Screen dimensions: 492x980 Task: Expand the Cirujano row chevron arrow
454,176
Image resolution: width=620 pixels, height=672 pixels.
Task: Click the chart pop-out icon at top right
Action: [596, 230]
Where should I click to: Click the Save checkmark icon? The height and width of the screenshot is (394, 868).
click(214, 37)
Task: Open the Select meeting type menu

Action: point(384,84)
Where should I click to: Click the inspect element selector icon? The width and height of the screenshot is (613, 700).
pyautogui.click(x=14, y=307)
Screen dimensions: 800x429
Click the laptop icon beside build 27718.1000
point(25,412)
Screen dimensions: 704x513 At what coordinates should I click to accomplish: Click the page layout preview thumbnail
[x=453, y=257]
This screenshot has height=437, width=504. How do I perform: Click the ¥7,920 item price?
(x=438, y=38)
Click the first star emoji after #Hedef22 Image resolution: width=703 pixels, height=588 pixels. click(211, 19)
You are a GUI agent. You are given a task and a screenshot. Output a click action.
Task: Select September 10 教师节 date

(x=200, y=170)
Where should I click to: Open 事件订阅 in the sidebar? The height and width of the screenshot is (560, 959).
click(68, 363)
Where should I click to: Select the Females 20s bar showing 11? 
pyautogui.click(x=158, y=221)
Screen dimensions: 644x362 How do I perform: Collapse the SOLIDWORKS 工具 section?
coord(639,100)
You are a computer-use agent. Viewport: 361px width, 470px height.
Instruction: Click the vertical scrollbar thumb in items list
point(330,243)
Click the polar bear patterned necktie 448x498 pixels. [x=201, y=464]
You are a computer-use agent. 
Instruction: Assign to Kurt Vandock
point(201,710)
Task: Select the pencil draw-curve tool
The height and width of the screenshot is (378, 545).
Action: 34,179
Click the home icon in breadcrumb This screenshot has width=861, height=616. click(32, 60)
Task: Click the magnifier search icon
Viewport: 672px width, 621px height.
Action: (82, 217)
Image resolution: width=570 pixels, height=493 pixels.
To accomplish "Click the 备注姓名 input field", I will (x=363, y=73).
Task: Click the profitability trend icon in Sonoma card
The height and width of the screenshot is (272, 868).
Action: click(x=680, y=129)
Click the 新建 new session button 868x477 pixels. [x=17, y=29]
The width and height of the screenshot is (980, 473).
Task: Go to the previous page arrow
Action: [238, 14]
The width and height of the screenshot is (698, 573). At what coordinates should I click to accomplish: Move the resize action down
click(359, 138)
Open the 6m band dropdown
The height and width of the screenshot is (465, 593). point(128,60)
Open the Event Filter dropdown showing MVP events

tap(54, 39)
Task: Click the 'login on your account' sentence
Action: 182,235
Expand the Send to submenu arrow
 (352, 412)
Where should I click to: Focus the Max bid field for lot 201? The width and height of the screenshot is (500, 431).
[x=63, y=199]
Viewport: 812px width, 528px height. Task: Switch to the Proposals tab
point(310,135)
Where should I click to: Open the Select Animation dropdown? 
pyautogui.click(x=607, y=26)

**PROBLEM TO SOLVE**
What this exercise asks for is an exact copy of all the records.

**WORKED SOLUTION**
Screen dimensions: 492x980 Task: Expand the Cirujano row chevron arrow
454,176
Image resolution: width=620 pixels, height=672 pixels.
Task: Click the chart pop-out icon at top right
Action: [596, 230]
Where should I click to: Click the Save checkmark icon? The height and width of the screenshot is (394, 868).
click(214, 37)
Task: Open the Select meeting type menu

Action: point(384,84)
Where should I click to: Click the inspect element selector icon? The width and height of the screenshot is (613, 700).
pyautogui.click(x=14, y=307)
Screen dimensions: 800x429
Click the laptop icon beside build 27718.1000
point(25,412)
Screen dimensions: 704x513 At what coordinates should I click to accomplish: Click the page layout preview thumbnail
[x=453, y=257]
This screenshot has height=437, width=504. How do I perform: Click the ¥7,920 item price?
(x=438, y=38)
Click the first star emoji after #Hedef22 Image resolution: width=703 pixels, height=588 pixels. click(211, 19)
You are a GUI agent. You are given a task and a screenshot. Output a click action.
Task: Select September 10 教师节 date

(x=200, y=170)
Where should I click to: Open 事件订阅 in the sidebar? The height and width of the screenshot is (560, 959).
click(68, 363)
Where should I click to: Select the Females 20s bar showing 11? 
pyautogui.click(x=158, y=221)
Screen dimensions: 644x362 How do I perform: Collapse the SOLIDWORKS 工具 section?
coord(639,100)
You are a computer-use agent. Viewport: 361px width, 470px height.
Instruction: Click the vertical scrollbar thumb in items list
point(330,243)
Click the polar bear patterned necktie 448x498 pixels. [x=201, y=464]
You are a computer-use agent. 
Instruction: Assign to Kurt Vandock
point(201,710)
Task: Select the pencil draw-curve tool
The height and width of the screenshot is (378, 545).
Action: 34,179
Click the home icon in breadcrumb This screenshot has width=861, height=616. click(32, 60)
Task: Click the magnifier search icon
Viewport: 672px width, 621px height.
Action: (82, 217)
Image resolution: width=570 pixels, height=493 pixels.
To accomplish "Click the 备注姓名 input field", I will (x=363, y=73).
Task: Click the profitability trend icon in Sonoma card
The height and width of the screenshot is (272, 868).
Action: click(x=680, y=129)
Click the 新建 new session button 868x477 pixels. [x=17, y=29]
The width and height of the screenshot is (980, 473).
Task: Go to the previous page arrow
Action: [238, 14]
The width and height of the screenshot is (698, 573). At what coordinates should I click to accomplish: Move the resize action down
click(359, 138)
Open the 6m band dropdown
The height and width of the screenshot is (465, 593). point(128,60)
Open the Event Filter dropdown showing MVP events

tap(54, 39)
Task: Click the 'login on your account' sentence
Action: 182,235
Expand the Send to submenu arrow
 (352, 412)
Where should I click to: Focus the Max bid field for lot 201? The width and height of the screenshot is (500, 431).
[x=63, y=199]
Viewport: 812px width, 528px height. Task: Switch to the Proposals tab
point(310,135)
Where should I click to: Open the Select Animation dropdown? 
pyautogui.click(x=607, y=26)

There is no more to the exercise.